Esse turismo culto e sensorial recusa-se a
mudar de clima, quando o poeta, afanoso, decide retomar o cálido azul do Mar
Mediterrâneo, até bordejar o sul da Espanha e aportar às costas da sempre
reverenciada Andaluzia, decantada em versos transparentes:
Guadalquivir de
aromas, dentre o liso
das
paredes polidas do gargalo,
foges
do bojo que te ensombra, ó vinho
do
horizonte da música e de Málaga.
No
"Soneto do Vinho de Málaga", este cristalino quarteto, com que se
inicia, introduz no cenário, encadeadas, sugestões aromáticas, visuais e
sonoras, a que se juntam as gustativas, para que o poeta configure o dulçor
"e a clave de sépia líquida", em que o vinho dormita, num horizonte
festivo da Andaluzia.
Com
ele, pretende homenagear um dos mais requintados vinhos de sobremesa da Costa
do Sol, produzido a partir de um mosto concentrado e desidratado que, segundo
os manuais, lhe confere densidade carmelizada, doçura intensa e cor escura.
Entre os vinhos generosos, o de Málaga é um dos portentos da enogastronomia
internacional, ao lado do Porto, do Madeira e do Moscatel de Setúbal.

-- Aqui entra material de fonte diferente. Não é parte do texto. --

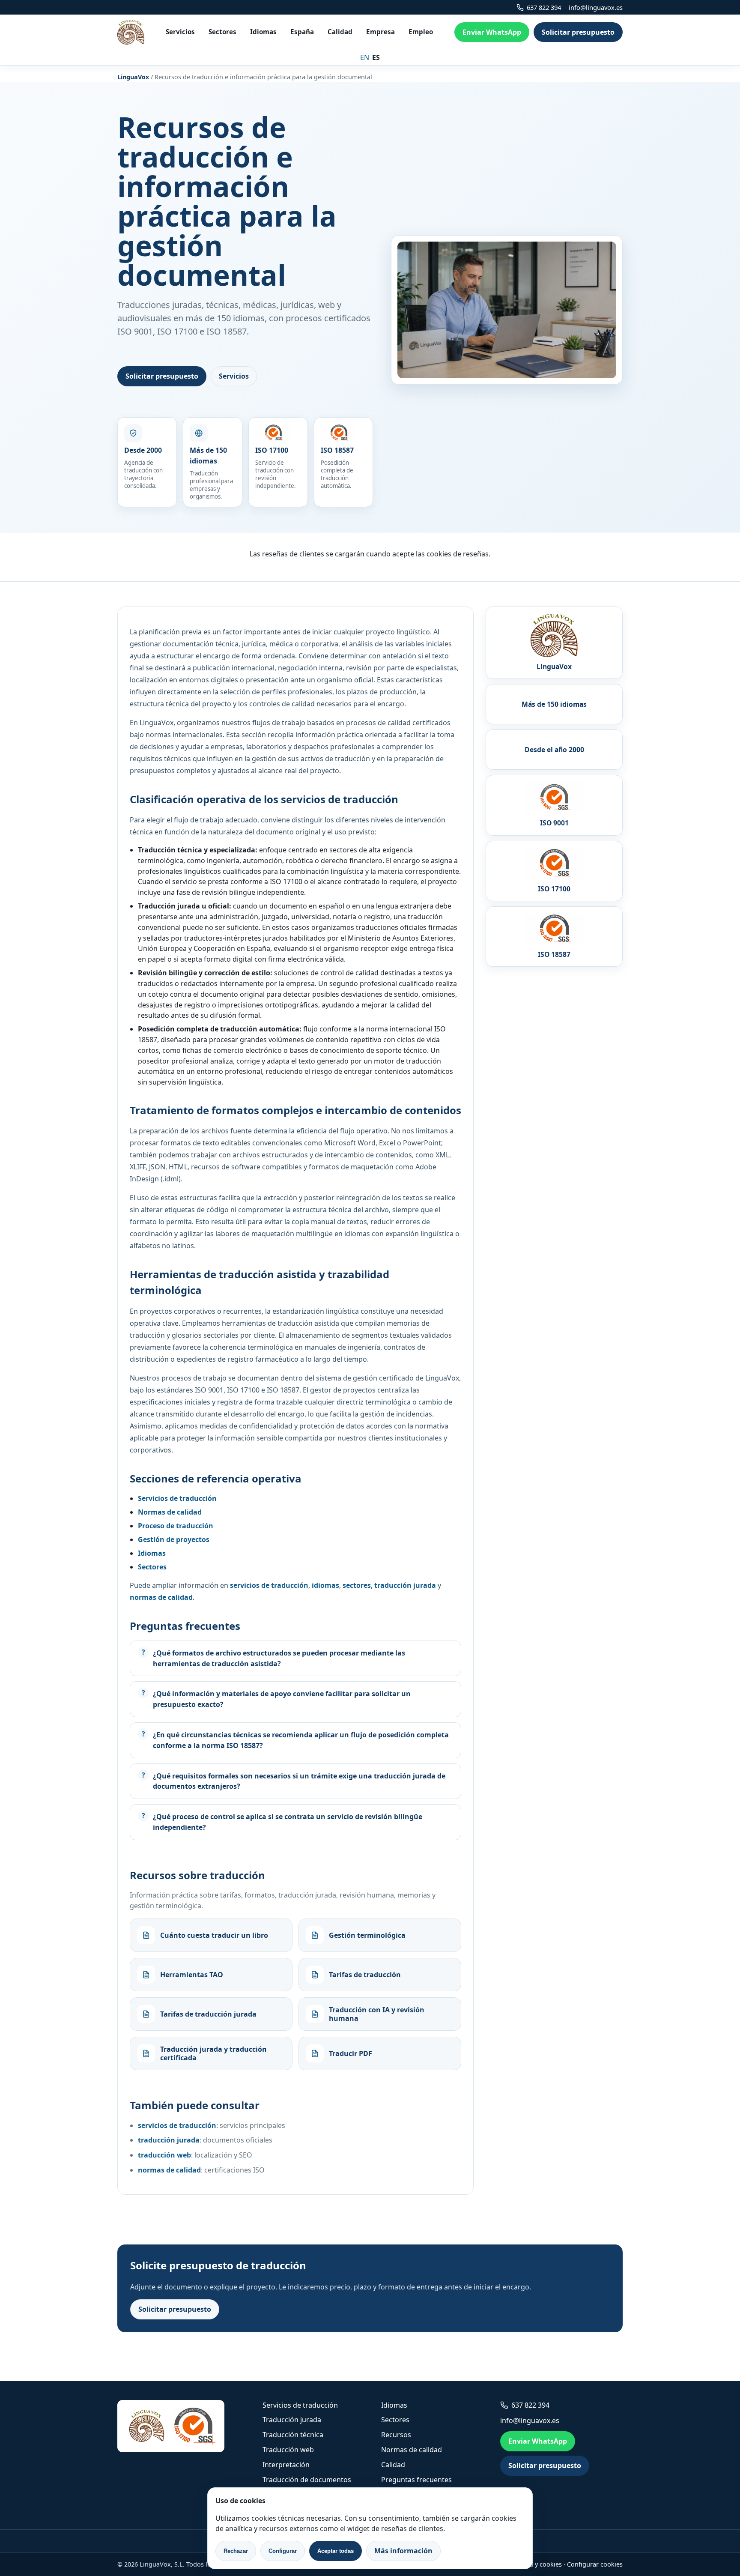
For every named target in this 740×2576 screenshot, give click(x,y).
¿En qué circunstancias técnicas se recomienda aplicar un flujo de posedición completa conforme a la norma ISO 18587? (301, 1740)
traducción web (164, 2155)
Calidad (340, 31)
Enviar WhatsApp (491, 32)
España (302, 31)
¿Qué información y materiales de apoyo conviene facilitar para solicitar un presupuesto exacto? (282, 1699)
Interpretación (286, 2464)
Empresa (380, 31)
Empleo (421, 31)
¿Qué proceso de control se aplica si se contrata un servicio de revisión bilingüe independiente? (287, 1822)
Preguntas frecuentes (416, 2479)
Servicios (180, 31)
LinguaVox (133, 77)
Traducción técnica (293, 2434)
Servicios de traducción (300, 2405)
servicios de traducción (177, 2125)
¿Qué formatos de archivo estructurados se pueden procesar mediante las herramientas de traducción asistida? (279, 1658)
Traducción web (288, 2449)
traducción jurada (169, 2140)
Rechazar (236, 2551)
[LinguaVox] (130, 32)
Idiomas (263, 31)
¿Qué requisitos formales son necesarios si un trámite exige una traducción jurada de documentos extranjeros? (299, 1781)
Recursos (396, 2434)
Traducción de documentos (307, 2479)
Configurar (283, 2551)
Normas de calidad (411, 2449)
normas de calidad (169, 2170)
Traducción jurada (292, 2419)
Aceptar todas (335, 2551)
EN (364, 57)
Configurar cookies (595, 2564)
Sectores (222, 31)
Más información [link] (403, 2550)
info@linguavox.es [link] (596, 7)
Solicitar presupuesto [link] (578, 32)
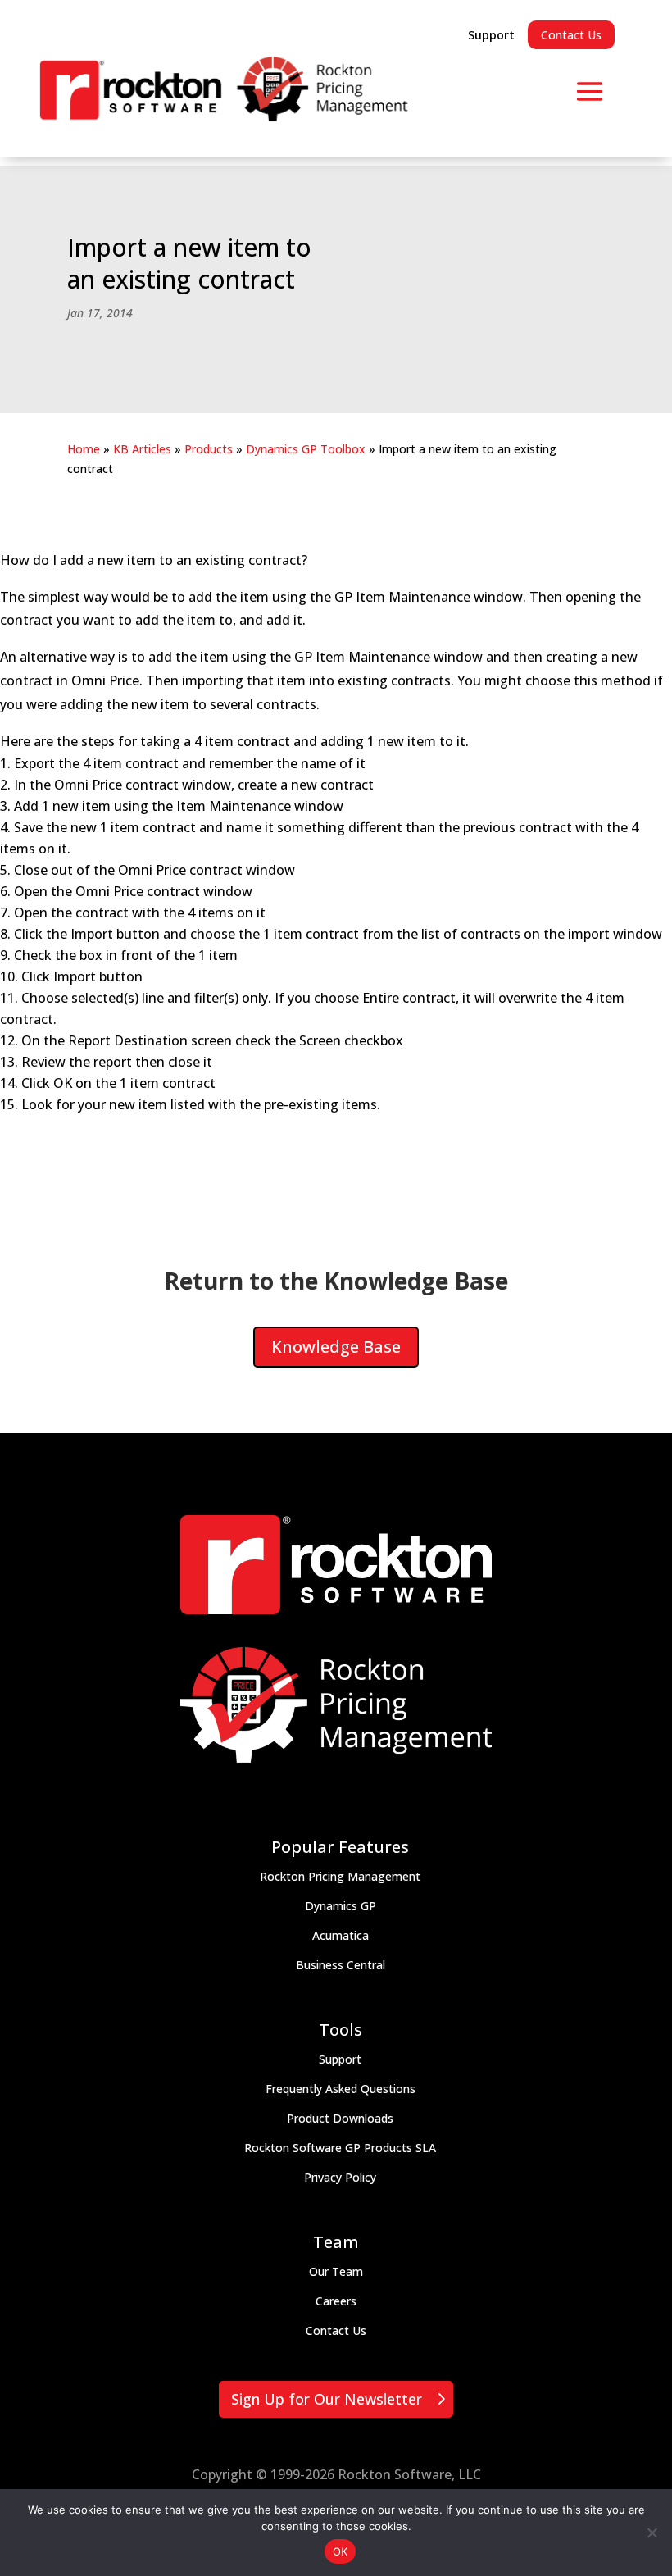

Godofredo
literalmente o vê dotado das qualidades de "formulário/ do índice claro
das consumações", é "palavra sem letras", conduzida pela flauta
e a mágica de zíngaros, em clima de tardio romantismo.
Em
solos vulcânicos, desde o século XVI, a Hungria Central cultiva um trio de
castas viníferas (Furmint, Hárslevelü e Muscat) que lhe fornece uma bebida,
próxima, para Godofredo, de "danubiano acorde", num dulçor que parece
estancar o desejo "nas bordas do espanto", afogar lentamente "as
pupilas do tédio", o mesmo generoso que Eça de Queirós chamou em "As
Cidades e as Serras" de "rei dos vinhos e vinho dos reis".
O
húngaro líquido, cantado no sexto poema da série, o "Soneto do Vinho de
Tokay", potencialmente aromático e de grande bouquet, existe em
várias modalidades, com diferentes graus de doçura, mas, segundo os
entendidos, o melhor é o Tokay Essência, oriundo de colheitas de elevada
qualidade e igual nível de dulçor. Na linhagem dos generosos, corresponde ao
vinho do Porto. Ao sorver um legítimo Tokay, impelido por sensações visuais,
gustativas e tácteis, o poeta confessa, sem meias-palavras e sem falso pudor,
vislumbrar o ensejo de se perder "no vício sem remédio" que tem o
"sabor de velutíneo beijo".
Sensualmente
descritivo, o segundo quarteto arregimenta sonoridades, para compor, com o
visual e o táctil, a sua sinfonia gustativa:
A
vaga do silêncio agora cruzas
em
placidez dourada. E eis que transbordas
do
côncavo da voz das cornamusas
e
já no poente purpurino acordas.
Encerra-se
a série com o "Soneto do Vinho de Constança". Presumo que, a partir
do título, em que o nome dele constante parece quase hieraticamente evocar um
passado remoto de transgressão, nobreza e tragédia, este poema já por si
constitui um desafio à imaginação. O enigma situa-se na escolha da palavra
Constança e não Constantia, para nomear o vinho celebrado no soneto. É possível
que o autor o tenha feito por força do sistema de rimas. Perguntaram certa
feita a Godofredo quais desses sete decantados vinhos ele possuía em sua adega.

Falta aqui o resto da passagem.